#1090039 added May 26, 2025 at 8:57am Restrictions: None
Writing Japanese Haiku
Disclaimer:
Hopefully, you will take only what is helpful and send the rest into cyberspace.
This template is based on ten devices that can turn off experienced editors, judges & haikuists. I will hold my impressions and suggestions with your poem until "Overall Impression" at the end.
A Title:
Most haiku are untitled; a successful haiku usually speaks for itself. Instead of using a title, try revision.
Too Much Punctuation:
Avoid periods. A haiku is one moment in a continuum; a period often destroys that illusion (so may beginning with a capital letter). Other punctuation: the average haiku has one break in thought or continuity, usually at the end of line 1 or 2 (sometimes, the middle of line 2). If punctuated at all, it is usually with a colon, dash or ellipsis.
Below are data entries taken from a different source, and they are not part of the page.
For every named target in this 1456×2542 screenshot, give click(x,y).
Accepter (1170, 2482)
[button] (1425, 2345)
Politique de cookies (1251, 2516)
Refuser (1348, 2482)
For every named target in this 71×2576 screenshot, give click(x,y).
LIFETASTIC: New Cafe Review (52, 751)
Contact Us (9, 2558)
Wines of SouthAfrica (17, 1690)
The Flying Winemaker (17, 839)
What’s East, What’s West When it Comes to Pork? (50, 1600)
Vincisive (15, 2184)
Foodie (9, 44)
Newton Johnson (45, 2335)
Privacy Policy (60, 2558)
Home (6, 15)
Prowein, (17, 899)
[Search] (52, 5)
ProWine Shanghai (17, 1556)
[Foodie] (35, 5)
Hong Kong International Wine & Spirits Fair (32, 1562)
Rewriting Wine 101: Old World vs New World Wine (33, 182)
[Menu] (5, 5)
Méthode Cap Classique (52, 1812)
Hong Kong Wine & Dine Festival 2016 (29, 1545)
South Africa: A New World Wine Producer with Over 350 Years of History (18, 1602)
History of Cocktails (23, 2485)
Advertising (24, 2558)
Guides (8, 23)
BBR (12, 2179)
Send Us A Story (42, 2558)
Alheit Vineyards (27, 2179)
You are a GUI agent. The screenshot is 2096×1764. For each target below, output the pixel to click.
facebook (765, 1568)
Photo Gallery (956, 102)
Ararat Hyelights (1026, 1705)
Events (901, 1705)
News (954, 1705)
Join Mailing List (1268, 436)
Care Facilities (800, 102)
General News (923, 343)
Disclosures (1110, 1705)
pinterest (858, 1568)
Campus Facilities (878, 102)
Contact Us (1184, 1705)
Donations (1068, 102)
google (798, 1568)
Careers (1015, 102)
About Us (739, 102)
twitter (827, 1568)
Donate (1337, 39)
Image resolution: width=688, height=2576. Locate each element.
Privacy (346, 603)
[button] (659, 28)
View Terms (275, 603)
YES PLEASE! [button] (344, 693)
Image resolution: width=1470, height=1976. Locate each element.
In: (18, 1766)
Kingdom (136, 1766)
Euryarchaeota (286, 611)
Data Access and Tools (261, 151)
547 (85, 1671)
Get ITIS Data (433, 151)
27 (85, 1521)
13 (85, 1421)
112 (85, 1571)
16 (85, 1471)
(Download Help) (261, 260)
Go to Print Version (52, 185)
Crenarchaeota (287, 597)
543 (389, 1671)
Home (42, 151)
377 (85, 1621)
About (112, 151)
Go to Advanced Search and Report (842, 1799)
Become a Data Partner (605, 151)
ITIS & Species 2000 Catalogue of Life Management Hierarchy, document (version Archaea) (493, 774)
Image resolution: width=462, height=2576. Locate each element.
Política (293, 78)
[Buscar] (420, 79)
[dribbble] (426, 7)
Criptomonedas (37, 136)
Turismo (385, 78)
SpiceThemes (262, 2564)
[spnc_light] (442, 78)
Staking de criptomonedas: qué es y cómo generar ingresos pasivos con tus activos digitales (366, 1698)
An occasional dash or ellipsis may provide emphasis either before of after the final word (or phrase). In general, shy away from punctuation unless you are sure of its benefit.
The Telegram Effect:
Compress your haiku, but be sure the omission of words (especially the articles a, an & the) doesn't chop it into ungainly pieces.
Lifeless Verbs:
The is & have families result in pictureless & actionless verses. Use action verbs instead.
Past or Future Tense:
Haiku usually happen now. Past & future tenses remove us from the action & often use more words (weak ones like has, have, will).
Adjectives and Adverbs:
Use sparingly. Look for ones made from noun or verb roots. Avoid very, much, any, many, few, & all-inclusive words like every, all, always, never, everyone.
I:
Overuse of 1st person pronouns It's riskier in haiku than in senryu because senryu deals with humans. Put emphasis on the image, not the person.
Padding:
Don't throw in words just to conform to a 5-7-5 or other imagined patterns. Either revise to find 17 strong, useful syllables or go for a shorter verse.
Kigo:
Kigo is a word or phrase associated with a particular season. It is nature unbridled. One season word is enough, let strong words do their job: pavement wet with rain is redundant.
Abstractions:
Not Supported by Concrete Imagery? Let imagery suggest the point; don't state it baldly. Proverbs masquerading as haiku are likely to run into trouble.